Örneğin, saçları ve yüzü yağlanmış, saçında kepek oluşmuş, vücudu
terlemiştir. Bütün bu istenmeyen koşullardan kurtulmanın tek çaresi
ise banyo yapmaktır. Bunu yapmadığı takdirde yağlı saçları, ter
kokan vücuduyla insanların arasına girmesi pek hoş olmayacaktır.
İnsan içine çıkmak için gerekli temizliğin sağlanmasında
kullanılacak malzemeler ise o kadar çoktur ki; insanın bedeninin
ne kadar çok şeye muhtaç olduğunu göstermesi açısından üzerinde
düşünülmelidir. Örneğin, temizlik için su ve sabunun yanında ek
malzemelere de ihtiyaç vardır. Çünkü cilt üzerindeki ölü deri tabakasını
temizlemek gerekir.
Her insanın, beden temizliği yanında kıyafetlerinin,
evinin, çevresinin de temizliğine uzun bir süre ayırması gerekir.
Aksi takdirde bir süre yıkamadan giydiği kıyafetler ve evinin kirliliği
sebebiyle yanına yaklaşılamayacak bir hale gelebilir.

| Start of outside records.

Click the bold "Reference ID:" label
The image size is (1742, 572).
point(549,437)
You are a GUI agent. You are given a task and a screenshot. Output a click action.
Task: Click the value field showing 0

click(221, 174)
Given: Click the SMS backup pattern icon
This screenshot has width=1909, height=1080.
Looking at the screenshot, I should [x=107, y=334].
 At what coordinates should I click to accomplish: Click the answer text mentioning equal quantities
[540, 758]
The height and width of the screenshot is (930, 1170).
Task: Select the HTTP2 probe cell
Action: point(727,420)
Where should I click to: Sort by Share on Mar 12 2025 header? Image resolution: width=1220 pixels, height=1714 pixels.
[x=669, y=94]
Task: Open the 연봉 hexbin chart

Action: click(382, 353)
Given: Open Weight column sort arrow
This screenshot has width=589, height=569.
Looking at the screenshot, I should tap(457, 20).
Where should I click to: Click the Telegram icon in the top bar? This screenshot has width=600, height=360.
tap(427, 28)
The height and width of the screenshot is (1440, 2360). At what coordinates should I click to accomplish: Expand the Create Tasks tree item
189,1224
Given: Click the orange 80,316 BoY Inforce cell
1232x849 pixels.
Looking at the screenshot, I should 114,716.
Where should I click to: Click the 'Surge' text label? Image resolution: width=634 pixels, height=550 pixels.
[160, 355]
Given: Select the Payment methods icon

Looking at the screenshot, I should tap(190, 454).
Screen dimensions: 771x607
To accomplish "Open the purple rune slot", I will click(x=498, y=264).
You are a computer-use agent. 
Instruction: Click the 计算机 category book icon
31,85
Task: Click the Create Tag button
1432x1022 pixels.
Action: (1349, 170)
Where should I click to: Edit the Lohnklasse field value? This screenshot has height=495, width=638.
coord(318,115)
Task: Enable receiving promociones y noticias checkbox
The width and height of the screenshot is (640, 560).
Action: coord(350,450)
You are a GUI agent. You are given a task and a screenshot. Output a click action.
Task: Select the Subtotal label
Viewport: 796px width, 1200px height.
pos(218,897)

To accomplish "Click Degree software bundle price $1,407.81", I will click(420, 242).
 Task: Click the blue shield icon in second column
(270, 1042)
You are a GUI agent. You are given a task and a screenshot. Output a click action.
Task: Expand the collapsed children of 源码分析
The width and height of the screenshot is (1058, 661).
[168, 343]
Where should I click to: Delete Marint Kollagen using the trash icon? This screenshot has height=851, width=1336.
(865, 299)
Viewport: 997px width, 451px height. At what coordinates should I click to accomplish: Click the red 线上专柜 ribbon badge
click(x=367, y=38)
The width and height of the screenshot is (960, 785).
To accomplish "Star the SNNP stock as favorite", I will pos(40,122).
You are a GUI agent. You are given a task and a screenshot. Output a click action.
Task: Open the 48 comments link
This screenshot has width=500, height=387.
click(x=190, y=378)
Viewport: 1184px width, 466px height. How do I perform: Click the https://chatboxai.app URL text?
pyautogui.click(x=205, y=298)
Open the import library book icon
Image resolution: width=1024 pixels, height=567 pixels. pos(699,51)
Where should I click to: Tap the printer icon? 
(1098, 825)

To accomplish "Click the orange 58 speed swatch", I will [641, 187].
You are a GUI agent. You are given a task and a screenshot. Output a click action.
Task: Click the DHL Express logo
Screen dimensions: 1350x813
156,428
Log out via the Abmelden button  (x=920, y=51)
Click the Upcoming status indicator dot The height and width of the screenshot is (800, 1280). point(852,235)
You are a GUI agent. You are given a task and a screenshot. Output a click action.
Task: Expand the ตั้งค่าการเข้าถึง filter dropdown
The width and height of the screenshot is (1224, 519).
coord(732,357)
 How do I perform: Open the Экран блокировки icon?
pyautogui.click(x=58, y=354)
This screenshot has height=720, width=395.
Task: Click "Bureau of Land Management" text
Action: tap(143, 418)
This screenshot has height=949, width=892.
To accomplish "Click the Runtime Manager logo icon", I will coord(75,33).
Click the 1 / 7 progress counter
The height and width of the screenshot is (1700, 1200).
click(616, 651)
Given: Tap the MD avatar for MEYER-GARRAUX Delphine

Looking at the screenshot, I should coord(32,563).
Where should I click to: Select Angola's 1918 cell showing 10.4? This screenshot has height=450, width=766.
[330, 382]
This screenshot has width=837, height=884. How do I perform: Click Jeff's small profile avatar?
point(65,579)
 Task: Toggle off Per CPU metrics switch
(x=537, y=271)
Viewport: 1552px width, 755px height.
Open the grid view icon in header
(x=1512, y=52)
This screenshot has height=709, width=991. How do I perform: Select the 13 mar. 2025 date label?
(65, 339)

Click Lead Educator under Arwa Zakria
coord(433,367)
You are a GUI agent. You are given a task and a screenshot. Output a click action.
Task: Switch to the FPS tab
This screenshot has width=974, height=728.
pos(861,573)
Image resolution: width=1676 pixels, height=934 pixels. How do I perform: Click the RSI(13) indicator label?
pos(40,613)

Kısacası insanın bir gün içinde yaşadığı vaktin
önemli bir bölümü temizlik ve bakımla geçer. Üstelik bu bakımı sağlayabilmek
için çok çeşitli araçlara, kimyasal malzemelere ihtiyaç duyar. Allah
insanı son derece aciz bir bedenle yaratırken, bu acizliğini geçici
olarak örtmesini, dışarıya hissettirmemesini sağlayacak imkanları
da ona sunmuştur. Ayrıca insana temizlenmesini, acizliğini göstermemesini
sağlayacak bir düşünme yeteneği de vermiştir. Ancak kimi zaman insanlar
akıllarını ve Allah'ın verdiği diğer teknik imkanları kullanmadıkları
için kötü bir görünümle karşımıza çıkabilirler. Özellikle temizlik
için gereken malzemeleri kullanmadıkları ve bu yönde bir çaba harcamadıkları
takdirde, kısa sürede son derece itici bir görünüme bürünebilirler.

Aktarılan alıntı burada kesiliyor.